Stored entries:
■ ■ ■ ■
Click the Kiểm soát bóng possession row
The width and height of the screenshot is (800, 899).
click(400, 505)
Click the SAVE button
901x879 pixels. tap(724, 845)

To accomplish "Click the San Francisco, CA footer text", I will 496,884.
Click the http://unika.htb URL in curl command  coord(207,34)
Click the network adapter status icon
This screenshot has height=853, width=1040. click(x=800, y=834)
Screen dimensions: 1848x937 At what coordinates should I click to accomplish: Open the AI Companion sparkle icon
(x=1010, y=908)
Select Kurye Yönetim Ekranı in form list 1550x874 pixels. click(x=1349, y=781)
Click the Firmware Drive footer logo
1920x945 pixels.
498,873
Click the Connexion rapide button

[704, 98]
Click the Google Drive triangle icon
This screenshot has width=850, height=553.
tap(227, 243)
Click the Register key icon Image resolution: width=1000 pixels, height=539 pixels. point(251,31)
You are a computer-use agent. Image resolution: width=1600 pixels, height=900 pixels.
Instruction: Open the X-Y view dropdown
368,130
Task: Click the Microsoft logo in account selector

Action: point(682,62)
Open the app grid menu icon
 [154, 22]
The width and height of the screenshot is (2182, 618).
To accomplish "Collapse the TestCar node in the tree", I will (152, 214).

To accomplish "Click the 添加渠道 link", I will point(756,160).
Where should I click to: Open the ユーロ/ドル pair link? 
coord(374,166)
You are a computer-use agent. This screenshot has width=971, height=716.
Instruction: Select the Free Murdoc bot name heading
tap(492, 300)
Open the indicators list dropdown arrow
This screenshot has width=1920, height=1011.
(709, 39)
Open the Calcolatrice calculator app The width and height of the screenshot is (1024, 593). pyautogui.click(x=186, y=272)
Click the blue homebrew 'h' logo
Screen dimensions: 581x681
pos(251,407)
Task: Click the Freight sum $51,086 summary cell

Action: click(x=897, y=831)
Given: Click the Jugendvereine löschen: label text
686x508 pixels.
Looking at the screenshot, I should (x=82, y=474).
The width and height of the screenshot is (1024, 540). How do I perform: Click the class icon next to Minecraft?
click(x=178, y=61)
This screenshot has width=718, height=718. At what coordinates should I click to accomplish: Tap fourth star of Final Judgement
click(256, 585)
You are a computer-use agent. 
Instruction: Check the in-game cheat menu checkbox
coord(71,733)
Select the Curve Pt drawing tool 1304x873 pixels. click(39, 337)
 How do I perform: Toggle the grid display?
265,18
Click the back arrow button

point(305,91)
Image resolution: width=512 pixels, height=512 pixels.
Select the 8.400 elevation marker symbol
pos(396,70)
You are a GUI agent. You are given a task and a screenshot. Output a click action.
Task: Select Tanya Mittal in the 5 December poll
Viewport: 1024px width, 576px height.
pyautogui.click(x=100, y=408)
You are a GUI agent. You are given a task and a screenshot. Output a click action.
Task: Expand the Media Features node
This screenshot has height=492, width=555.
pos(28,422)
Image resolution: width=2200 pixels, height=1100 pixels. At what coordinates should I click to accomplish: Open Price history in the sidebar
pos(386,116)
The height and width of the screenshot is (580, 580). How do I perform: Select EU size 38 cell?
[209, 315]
■ ■ ■ ■
_Activity:_ Every record shown above should be written out again exactly.

_Response below:_
Click the Kiểm soát bóng possession row
The width and height of the screenshot is (800, 899).
click(400, 505)
Click the SAVE button
901x879 pixels. tap(724, 845)

To accomplish "Click the San Francisco, CA footer text", I will 496,884.
Click the http://unika.htb URL in curl command  coord(207,34)
Click the network adapter status icon
This screenshot has height=853, width=1040. click(x=800, y=834)
Screen dimensions: 1848x937 At what coordinates should I click to accomplish: Open the AI Companion sparkle icon
(x=1010, y=908)
Select Kurye Yönetim Ekranı in form list 1550x874 pixels. click(x=1349, y=781)
Click the Firmware Drive footer logo
1920x945 pixels.
498,873
Click the Connexion rapide button

[704, 98]
Click the Google Drive triangle icon
This screenshot has width=850, height=553.
tap(227, 243)
Click the Register key icon Image resolution: width=1000 pixels, height=539 pixels. point(251,31)
You are a computer-use agent. Image resolution: width=1600 pixels, height=900 pixels.
Instruction: Open the X-Y view dropdown
368,130
Task: Click the Microsoft logo in account selector

Action: point(682,62)
Open the app grid menu icon
 [154, 22]
The width and height of the screenshot is (2182, 618).
To accomplish "Collapse the TestCar node in the tree", I will (152, 214).

To accomplish "Click the 添加渠道 link", I will point(756,160).
Where should I click to: Open the ユーロ/ドル pair link? 
coord(374,166)
You are a computer-use agent. This screenshot has width=971, height=716.
Instruction: Select the Free Murdoc bot name heading
tap(492, 300)
Open the indicators list dropdown arrow
This screenshot has width=1920, height=1011.
(709, 39)
Open the Calcolatrice calculator app The width and height of the screenshot is (1024, 593). pyautogui.click(x=186, y=272)
Click the blue homebrew 'h' logo
Screen dimensions: 581x681
pos(251,407)
Task: Click the Freight sum $51,086 summary cell

Action: click(x=897, y=831)
Given: Click the Jugendvereine löschen: label text
686x508 pixels.
Looking at the screenshot, I should (x=82, y=474).
The width and height of the screenshot is (1024, 540). How do I perform: Click the class icon next to Minecraft?
click(x=178, y=61)
This screenshot has width=718, height=718. At what coordinates should I click to accomplish: Tap fourth star of Final Judgement
click(256, 585)
You are a computer-use agent. 
Instruction: Check the in-game cheat menu checkbox
coord(71,733)
Select the Curve Pt drawing tool 1304x873 pixels. click(39, 337)
 How do I perform: Toggle the grid display?
265,18
Click the back arrow button

point(305,91)
Image resolution: width=512 pixels, height=512 pixels.
Select the 8.400 elevation marker symbol
pos(396,70)
You are a GUI agent. You are given a task and a screenshot. Output a click action.
Task: Select Tanya Mittal in the 5 December poll
Viewport: 1024px width, 576px height.
pyautogui.click(x=100, y=408)
You are a GUI agent. You are given a task and a screenshot. Output a click action.
Task: Expand the Media Features node
This screenshot has height=492, width=555.
pos(28,422)
Image resolution: width=2200 pixels, height=1100 pixels. At what coordinates should I click to accomplish: Open Price history in the sidebar
pos(386,116)
The height and width of the screenshot is (580, 580). How do I perform: Select EU size 38 cell?
[209, 315]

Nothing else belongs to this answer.